After three years of investigation, 43 days of public hearings and testimony from more than 275 experts, a national gambling commission made its recommendations to Congress.

Casinos don’t belong in urban areas, the commission said. States should not encourage people to play the lottery. Indian gambling should be regulated and taxed by the states.

The year was 1976. The report was soon forgotten. Today, as a new federal panel starts examining some of the same issues, gambling has become one of America’s favorite pastimes, rivaling professional sports and concerts for entertainment dollars.

States such as Mississippi, Indiana and Illinois actively sought casinos to provide quick cash for troubled urban communities. Thirty-seven states have lotteries, using the proceeds to finance public functions like education and transportation. Indian gaming has exploded, with little state oversight.

“I don’t think anyone contemplated what was going to happen with gambling, absolutely not,” said Charles H. Morin, a Washington, D.C., attorney who headed the earlier commission.

The new members of the National Gambling Impact Study Commission have $5 million and two years to investigate the relationship between gambling and economic development, addiction, government finance and political corruption. Like their predecessors, they are particularly concerned about whether gambling brings more resources into a community than it takes away in social costs.

Kay James, commission chairman and an educator at Pat Robertson’s Regent University in Virginia, said the commission intends to produce an unbiased report that provides information so states and local governments can draw their own conclusions about gambling.

“(Our work) is not to draft legislation to prohibit gambling,” James said Tuesday as the commission met to set its agenda. “Nor is it to tell the states how they should regulate gambling. Nor is it to impose a moral judgment on either the merits or negatives of gambling.”

Congress created the commission to respond to gambling’s rapid growth over the past two decades. Although some of the early supporters were social conservatives who opposed gambling on moral grounds, the nine members of the commission reflect all sides of the issue.
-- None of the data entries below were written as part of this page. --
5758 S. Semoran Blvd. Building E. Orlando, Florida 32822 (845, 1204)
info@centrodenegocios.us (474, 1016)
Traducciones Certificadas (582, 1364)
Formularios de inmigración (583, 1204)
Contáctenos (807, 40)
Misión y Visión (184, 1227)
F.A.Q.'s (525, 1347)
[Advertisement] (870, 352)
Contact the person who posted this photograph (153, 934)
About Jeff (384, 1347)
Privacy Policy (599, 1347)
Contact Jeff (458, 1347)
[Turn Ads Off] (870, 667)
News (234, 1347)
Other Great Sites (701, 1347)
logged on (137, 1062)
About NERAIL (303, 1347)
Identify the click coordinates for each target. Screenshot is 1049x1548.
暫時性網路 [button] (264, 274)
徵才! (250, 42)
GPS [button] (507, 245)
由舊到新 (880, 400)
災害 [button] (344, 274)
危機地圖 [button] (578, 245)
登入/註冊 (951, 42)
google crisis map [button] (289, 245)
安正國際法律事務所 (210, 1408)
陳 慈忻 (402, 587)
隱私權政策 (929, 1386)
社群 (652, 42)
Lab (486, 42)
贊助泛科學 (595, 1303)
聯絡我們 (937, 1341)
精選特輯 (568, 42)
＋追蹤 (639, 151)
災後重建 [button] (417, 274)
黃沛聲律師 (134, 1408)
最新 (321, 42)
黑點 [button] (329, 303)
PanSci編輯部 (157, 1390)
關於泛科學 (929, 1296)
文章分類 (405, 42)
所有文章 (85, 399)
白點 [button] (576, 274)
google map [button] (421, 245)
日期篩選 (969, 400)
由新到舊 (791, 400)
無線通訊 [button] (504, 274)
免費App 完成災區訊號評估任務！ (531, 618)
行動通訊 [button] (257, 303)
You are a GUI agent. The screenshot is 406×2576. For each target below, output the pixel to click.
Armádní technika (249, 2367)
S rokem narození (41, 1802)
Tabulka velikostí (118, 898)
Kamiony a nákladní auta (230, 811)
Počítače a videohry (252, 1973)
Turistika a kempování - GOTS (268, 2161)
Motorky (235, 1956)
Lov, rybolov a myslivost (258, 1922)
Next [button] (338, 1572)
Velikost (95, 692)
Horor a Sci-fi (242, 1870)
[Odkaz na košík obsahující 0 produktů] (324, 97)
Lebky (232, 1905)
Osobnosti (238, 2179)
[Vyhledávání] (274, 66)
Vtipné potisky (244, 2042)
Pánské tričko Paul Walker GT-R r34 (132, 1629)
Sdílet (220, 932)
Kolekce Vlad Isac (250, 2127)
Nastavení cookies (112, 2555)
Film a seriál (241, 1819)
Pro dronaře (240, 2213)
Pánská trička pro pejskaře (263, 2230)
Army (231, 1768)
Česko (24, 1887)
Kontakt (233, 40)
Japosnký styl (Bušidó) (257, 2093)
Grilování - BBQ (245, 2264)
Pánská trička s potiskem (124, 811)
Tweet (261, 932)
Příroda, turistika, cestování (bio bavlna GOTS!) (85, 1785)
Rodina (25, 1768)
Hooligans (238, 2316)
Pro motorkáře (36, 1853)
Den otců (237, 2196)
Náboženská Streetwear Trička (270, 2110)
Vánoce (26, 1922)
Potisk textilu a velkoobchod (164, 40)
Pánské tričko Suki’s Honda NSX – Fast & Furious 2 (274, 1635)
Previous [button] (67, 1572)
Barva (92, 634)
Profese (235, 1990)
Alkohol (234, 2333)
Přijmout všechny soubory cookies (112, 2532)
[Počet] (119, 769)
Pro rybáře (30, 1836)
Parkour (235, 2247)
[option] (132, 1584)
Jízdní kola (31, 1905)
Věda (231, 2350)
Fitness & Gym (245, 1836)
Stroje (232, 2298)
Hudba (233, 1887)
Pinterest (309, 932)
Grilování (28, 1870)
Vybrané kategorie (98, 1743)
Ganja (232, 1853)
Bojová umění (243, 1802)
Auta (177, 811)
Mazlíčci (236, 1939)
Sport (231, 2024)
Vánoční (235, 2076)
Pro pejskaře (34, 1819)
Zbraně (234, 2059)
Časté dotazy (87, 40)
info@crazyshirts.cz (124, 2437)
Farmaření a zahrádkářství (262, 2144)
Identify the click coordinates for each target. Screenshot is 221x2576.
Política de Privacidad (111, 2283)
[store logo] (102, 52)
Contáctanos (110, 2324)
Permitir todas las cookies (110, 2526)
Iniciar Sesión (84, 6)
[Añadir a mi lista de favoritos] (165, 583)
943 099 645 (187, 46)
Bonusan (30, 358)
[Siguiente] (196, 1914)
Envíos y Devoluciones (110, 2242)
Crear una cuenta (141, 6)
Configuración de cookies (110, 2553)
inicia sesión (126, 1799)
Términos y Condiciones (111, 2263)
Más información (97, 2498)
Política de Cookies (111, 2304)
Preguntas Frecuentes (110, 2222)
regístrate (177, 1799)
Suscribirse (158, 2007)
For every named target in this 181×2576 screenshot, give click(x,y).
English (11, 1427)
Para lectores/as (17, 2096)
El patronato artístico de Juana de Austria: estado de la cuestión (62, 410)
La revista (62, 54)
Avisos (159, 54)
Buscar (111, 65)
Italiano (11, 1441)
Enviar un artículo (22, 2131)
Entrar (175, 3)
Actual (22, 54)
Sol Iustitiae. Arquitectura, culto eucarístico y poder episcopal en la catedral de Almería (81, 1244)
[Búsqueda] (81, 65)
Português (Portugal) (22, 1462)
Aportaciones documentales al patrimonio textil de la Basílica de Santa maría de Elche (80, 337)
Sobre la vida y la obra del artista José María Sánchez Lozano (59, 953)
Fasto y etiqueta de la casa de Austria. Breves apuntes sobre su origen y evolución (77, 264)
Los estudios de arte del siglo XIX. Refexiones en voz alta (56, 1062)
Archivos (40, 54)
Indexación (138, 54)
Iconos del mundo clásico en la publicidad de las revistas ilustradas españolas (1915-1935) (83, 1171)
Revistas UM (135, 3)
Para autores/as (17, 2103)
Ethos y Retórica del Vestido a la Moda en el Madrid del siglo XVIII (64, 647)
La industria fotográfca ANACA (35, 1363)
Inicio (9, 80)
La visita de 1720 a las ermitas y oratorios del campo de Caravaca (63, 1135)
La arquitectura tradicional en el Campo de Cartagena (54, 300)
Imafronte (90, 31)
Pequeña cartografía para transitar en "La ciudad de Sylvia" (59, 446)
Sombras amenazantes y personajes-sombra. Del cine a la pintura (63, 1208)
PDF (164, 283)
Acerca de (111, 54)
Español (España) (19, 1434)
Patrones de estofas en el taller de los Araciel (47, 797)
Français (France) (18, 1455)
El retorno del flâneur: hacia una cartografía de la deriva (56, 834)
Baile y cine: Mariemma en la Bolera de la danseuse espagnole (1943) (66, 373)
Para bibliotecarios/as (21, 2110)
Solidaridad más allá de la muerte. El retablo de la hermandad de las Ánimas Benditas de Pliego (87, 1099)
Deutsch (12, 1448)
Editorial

At the time of the earlier commission, the only legal casinos were in Nevada, although people could also bet on horse and dog racing and state lotteries. Now there are casinos in 26 states, with every state except for Hawaii and Utah allowing some type of legal gambling. By the end of 1996, casinos reported 176 million visitors.

The powerful gaming industry embraces the old commission’s conclusion - that states should have primary responsibility over gambling activities. But it may not welcome a look into whether gambling is appropriate in urban areas.

Dean Hestermann, manager of policy analysis and research for Harrah’s Entertainment, said the experiences of the past two decades prove the old commission wrong. He said that casinos appeal primarily to people with disposable income, and, in most cases, provide jobs and help promote economic growth.

Morin, the former chairman, said he expects the new panel to uncover “horrific” social problems linked to the expansion of gambling. But, given his own experience, he doubted that Congress would further regulate the industry.

“I don’t think, in this climate, that the Congress is particularly interested in listening,” Morin said.

The gaming industry and anti-gambling crusaders will pressure the new panel to make some kind of definitive statement on all these issues, but it’s unlikely that either side will be validated.

“We’re so divided on this issue,” said Bob Maginnis, a senior policy adviser for the Family Research Council, a group that opposes gambling. “I think, in the end, it’s going to be a kind of neutral outcome that is not going to satisfy anyone.”